Problem to solve: Once you find the line with "This screenshot has width=1024, height=714." in the data that follows, repeat it and every line after it exactly, through the line with "Task: Toggle the Annual Amount legend button".

Dataset entries:
----------------------------------------
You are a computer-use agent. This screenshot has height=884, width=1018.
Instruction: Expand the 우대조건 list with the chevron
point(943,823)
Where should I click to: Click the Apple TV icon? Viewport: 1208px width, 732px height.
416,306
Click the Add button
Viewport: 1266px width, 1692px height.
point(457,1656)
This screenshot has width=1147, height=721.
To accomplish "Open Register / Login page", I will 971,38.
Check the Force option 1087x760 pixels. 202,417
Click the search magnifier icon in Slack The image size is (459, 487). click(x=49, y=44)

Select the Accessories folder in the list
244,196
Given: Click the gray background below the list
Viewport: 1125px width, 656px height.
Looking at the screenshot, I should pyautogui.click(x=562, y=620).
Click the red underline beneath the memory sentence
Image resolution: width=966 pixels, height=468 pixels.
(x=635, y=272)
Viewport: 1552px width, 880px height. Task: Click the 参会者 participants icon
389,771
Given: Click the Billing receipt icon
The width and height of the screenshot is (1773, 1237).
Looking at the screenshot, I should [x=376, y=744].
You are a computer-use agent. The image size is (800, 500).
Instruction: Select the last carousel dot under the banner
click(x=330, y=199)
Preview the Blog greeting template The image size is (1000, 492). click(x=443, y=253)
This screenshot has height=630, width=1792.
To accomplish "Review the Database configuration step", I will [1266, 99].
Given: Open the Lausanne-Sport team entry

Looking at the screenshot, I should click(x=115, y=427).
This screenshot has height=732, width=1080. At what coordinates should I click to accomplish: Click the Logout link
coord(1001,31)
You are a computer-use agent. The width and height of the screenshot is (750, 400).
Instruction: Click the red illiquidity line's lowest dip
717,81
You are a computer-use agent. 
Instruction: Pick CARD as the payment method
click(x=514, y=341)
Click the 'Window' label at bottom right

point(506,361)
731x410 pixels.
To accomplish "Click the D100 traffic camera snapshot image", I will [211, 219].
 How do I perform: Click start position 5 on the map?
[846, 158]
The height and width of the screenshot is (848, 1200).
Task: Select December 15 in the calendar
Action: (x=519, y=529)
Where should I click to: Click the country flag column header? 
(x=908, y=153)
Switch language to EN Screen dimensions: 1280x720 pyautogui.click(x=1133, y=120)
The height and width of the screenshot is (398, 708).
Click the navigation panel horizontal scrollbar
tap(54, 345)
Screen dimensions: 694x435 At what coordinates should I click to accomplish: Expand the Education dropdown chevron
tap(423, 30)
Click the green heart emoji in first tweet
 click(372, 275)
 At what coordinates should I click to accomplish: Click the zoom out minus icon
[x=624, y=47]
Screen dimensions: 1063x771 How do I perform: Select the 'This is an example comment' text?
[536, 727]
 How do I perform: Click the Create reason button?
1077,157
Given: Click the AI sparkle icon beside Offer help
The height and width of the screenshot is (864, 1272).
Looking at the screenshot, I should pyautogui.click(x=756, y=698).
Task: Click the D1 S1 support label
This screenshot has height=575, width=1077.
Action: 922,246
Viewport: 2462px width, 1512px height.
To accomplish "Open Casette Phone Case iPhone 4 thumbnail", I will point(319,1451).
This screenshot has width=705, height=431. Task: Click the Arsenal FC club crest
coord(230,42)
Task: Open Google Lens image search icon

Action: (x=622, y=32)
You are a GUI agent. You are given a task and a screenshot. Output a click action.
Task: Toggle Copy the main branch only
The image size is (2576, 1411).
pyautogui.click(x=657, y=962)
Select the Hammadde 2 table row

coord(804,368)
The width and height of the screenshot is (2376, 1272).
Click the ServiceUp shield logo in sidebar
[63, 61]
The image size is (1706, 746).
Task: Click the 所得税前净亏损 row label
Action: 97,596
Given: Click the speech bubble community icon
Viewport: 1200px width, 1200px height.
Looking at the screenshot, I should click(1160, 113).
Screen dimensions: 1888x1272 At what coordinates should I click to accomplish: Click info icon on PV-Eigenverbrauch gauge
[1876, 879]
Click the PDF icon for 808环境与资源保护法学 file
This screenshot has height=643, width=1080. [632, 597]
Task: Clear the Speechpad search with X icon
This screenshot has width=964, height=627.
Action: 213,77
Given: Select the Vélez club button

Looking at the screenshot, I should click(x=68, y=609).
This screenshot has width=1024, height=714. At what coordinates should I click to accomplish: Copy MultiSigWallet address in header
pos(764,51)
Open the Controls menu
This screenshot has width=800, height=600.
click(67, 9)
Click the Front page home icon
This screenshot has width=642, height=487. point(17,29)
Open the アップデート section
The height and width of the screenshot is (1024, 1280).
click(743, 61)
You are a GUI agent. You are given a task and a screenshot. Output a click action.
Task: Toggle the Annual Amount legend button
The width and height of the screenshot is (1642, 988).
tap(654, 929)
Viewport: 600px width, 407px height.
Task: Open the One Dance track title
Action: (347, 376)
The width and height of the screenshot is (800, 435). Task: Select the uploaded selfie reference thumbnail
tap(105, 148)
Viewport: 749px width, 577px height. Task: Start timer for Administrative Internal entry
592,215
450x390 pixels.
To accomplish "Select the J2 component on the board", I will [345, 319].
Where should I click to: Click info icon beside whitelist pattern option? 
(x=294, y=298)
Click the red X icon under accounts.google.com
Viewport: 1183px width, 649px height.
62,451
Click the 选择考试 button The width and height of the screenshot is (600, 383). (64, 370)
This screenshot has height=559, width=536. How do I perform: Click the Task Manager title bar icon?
----------------------------------------
Problem solution:
This screenshot has width=1024, height=714. At what coordinates should I click to accomplish: Copy MultiSigWallet address in header
pos(764,51)
Open the Controls menu
This screenshot has width=800, height=600.
click(67, 9)
Click the Front page home icon
This screenshot has width=642, height=487. point(17,29)
Open the アップデート section
The height and width of the screenshot is (1024, 1280).
click(743, 61)
You are a GUI agent. You are given a task and a screenshot. Output a click action.
Task: Toggle the Annual Amount legend button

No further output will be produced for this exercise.